Work request> With the line containing "ประกาศ (Announcements) (631, 536)" as the starting point, output every line of the data below through its final line, character for character.

*** Opening Data shown ***

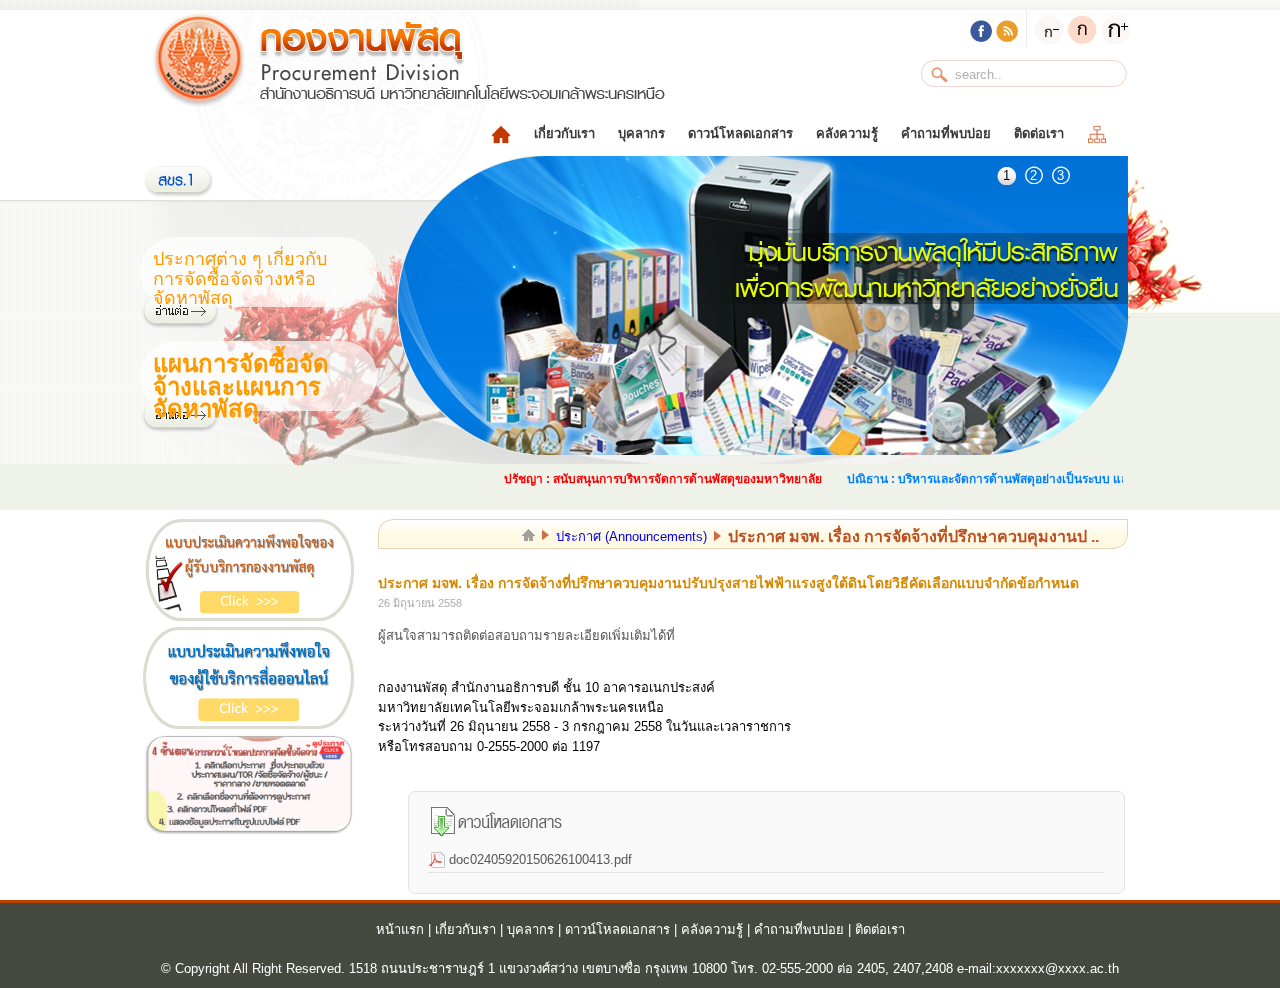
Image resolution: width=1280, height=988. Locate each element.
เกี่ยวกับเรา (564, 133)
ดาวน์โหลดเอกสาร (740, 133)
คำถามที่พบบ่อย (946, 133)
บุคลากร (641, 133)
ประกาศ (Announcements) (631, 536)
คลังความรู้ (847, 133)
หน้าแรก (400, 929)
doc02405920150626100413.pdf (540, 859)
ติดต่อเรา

*** Closing Data shown ***

Result>
ประกาศ (Announcements) (631, 536)
คลังความรู้ (847, 133)
หน้าแรก (400, 929)
doc02405920150626100413.pdf (540, 859)
ติดต่อเรา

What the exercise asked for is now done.